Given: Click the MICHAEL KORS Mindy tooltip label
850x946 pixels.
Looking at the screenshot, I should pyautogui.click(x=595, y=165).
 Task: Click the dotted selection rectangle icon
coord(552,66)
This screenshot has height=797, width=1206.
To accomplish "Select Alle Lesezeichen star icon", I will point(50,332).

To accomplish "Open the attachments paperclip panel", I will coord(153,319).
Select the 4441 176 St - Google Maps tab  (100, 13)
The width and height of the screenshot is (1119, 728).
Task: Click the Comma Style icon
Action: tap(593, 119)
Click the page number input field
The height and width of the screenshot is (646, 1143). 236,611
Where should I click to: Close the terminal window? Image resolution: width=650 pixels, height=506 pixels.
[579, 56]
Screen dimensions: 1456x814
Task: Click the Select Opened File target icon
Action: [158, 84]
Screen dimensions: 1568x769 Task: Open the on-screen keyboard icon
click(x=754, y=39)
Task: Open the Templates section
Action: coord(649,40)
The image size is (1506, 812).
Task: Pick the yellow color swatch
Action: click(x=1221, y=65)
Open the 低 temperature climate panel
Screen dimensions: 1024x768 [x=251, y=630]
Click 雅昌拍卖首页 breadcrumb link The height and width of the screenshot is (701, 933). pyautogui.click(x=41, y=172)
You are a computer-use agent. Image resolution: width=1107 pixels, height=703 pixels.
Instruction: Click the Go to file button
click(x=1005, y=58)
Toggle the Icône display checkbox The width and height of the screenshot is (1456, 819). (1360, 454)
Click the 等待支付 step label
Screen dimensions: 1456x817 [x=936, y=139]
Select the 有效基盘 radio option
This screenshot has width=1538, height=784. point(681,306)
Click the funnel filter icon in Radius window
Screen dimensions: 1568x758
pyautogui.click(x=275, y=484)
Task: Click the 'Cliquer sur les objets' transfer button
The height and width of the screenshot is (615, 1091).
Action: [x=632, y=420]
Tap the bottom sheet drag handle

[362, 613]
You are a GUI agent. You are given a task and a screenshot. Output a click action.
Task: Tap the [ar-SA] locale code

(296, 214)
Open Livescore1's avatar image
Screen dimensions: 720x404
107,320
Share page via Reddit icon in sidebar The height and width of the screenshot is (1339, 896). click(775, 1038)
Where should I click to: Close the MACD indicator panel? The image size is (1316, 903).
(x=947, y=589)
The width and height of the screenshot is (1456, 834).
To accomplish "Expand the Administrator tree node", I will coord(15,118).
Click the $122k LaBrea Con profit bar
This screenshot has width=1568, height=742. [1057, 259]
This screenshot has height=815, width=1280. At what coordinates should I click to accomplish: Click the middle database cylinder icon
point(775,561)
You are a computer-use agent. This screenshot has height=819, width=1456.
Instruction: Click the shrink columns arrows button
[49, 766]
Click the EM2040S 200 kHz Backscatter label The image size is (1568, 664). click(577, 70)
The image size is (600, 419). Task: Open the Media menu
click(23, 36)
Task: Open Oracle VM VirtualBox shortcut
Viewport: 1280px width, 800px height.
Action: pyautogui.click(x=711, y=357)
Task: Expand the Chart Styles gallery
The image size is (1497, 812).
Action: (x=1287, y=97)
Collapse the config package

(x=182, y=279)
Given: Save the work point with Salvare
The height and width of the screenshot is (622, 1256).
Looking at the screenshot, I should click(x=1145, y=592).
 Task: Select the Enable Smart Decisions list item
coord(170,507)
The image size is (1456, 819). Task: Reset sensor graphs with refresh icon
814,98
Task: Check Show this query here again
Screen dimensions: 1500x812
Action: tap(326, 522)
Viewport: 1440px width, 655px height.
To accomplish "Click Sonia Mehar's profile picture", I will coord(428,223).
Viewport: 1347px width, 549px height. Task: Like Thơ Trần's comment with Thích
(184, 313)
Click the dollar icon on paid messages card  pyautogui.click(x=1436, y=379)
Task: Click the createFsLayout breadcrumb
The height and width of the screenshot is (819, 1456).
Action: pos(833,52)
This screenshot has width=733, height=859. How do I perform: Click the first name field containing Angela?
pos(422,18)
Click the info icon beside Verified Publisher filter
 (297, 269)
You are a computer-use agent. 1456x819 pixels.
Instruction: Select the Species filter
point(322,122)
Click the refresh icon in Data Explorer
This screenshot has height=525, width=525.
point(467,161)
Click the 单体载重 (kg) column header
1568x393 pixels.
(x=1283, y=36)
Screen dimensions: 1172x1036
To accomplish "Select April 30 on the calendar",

------------------------------------------------

WRITTEN TASK - Reproduce the lines above with every occurrence of "You are a computer-use agent." replaced by "You are a desktop automation agent.", leaving everything else unchanged.

ANSWER IN FULL -
Given: Click the MICHAEL KORS Mindy tooltip label
850x946 pixels.
Looking at the screenshot, I should pyautogui.click(x=595, y=165).
 Task: Click the dotted selection rectangle icon
coord(552,66)
This screenshot has height=797, width=1206.
To accomplish "Select Alle Lesezeichen star icon", I will point(50,332).

To accomplish "Open the attachments paperclip panel", I will coord(153,319).
Select the 4441 176 St - Google Maps tab  (100, 13)
The width and height of the screenshot is (1119, 728).
Task: Click the Comma Style icon
Action: tap(593, 119)
Click the page number input field
The height and width of the screenshot is (646, 1143). 236,611
Where should I click to: Close the terminal window? Image resolution: width=650 pixels, height=506 pixels.
[579, 56]
Screen dimensions: 1456x814
Task: Click the Select Opened File target icon
Action: [158, 84]
Screen dimensions: 1568x769 Task: Open the on-screen keyboard icon
click(x=754, y=39)
Task: Open the Templates section
Action: coord(649,40)
The image size is (1506, 812).
Task: Pick the yellow color swatch
Action: click(x=1221, y=65)
Open the 低 temperature climate panel
Screen dimensions: 1024x768 [x=251, y=630]
Click 雅昌拍卖首页 breadcrumb link The height and width of the screenshot is (701, 933). pyautogui.click(x=41, y=172)
You are a desktop automation agent. Image resolution: width=1107 pixels, height=703 pixels.
Instruction: Click the Go to file button
click(x=1005, y=58)
Toggle the Icône display checkbox The width and height of the screenshot is (1456, 819). (1360, 454)
Click the 等待支付 step label
Screen dimensions: 1456x817 [x=936, y=139]
Select the 有效基盘 radio option
This screenshot has width=1538, height=784. point(681,306)
Click the funnel filter icon in Radius window
Screen dimensions: 1568x758
pyautogui.click(x=275, y=484)
Task: Click the 'Cliquer sur les objets' transfer button
The height and width of the screenshot is (615, 1091).
Action: [x=632, y=420]
Tap the bottom sheet drag handle

[362, 613]
You are a GUI agent. You are given a task and a screenshot. Output a click action.
Task: Tap the [ar-SA] locale code

(296, 214)
Open Livescore1's avatar image
Screen dimensions: 720x404
107,320
Share page via Reddit icon in sidebar The height and width of the screenshot is (1339, 896). click(775, 1038)
Where should I click to: Close the MACD indicator panel? The image size is (1316, 903).
(x=947, y=589)
The width and height of the screenshot is (1456, 834).
To accomplish "Expand the Administrator tree node", I will coord(15,118).
Click the $122k LaBrea Con profit bar
This screenshot has width=1568, height=742. [1057, 259]
This screenshot has height=815, width=1280. At what coordinates should I click to accomplish: Click the middle database cylinder icon
point(775,561)
You are a desktop automation agent. This screenshot has height=819, width=1456.
Instruction: Click the shrink columns arrows button
[49, 766]
Click the EM2040S 200 kHz Backscatter label The image size is (1568, 664). click(577, 70)
The image size is (600, 419). Task: Open the Media menu
click(23, 36)
Task: Open Oracle VM VirtualBox shortcut
Viewport: 1280px width, 800px height.
Action: pyautogui.click(x=711, y=357)
Task: Expand the Chart Styles gallery
The image size is (1497, 812).
Action: (x=1287, y=97)
Collapse the config package

(x=182, y=279)
Given: Save the work point with Salvare
The height and width of the screenshot is (622, 1256).
Looking at the screenshot, I should click(x=1145, y=592).
 Task: Select the Enable Smart Decisions list item
coord(170,507)
The image size is (1456, 819). Task: Reset sensor graphs with refresh icon
814,98
Task: Check Show this query here again
Screen dimensions: 1500x812
Action: tap(326, 522)
Viewport: 1440px width, 655px height.
To accomplish "Click Sonia Mehar's profile picture", I will coord(428,223).
Viewport: 1347px width, 549px height. Task: Like Thơ Trần's comment with Thích
(184, 313)
Click the dollar icon on paid messages card  pyautogui.click(x=1436, y=379)
Task: Click the createFsLayout breadcrumb
The height and width of the screenshot is (819, 1456).
Action: pos(833,52)
This screenshot has width=733, height=859. How do I perform: Click the first name field containing Angela?
pos(422,18)
Click the info icon beside Verified Publisher filter
 (297, 269)
You are a desktop automation agent. 1456x819 pixels.
Instruction: Select the Species filter
point(322,122)
Click the refresh icon in Data Explorer
This screenshot has height=525, width=525.
point(467,161)
Click the 单体载重 (kg) column header
1568x393 pixels.
(x=1283, y=36)
Screen dimensions: 1172x1036
To accomplish "Select April 30 on the calendar",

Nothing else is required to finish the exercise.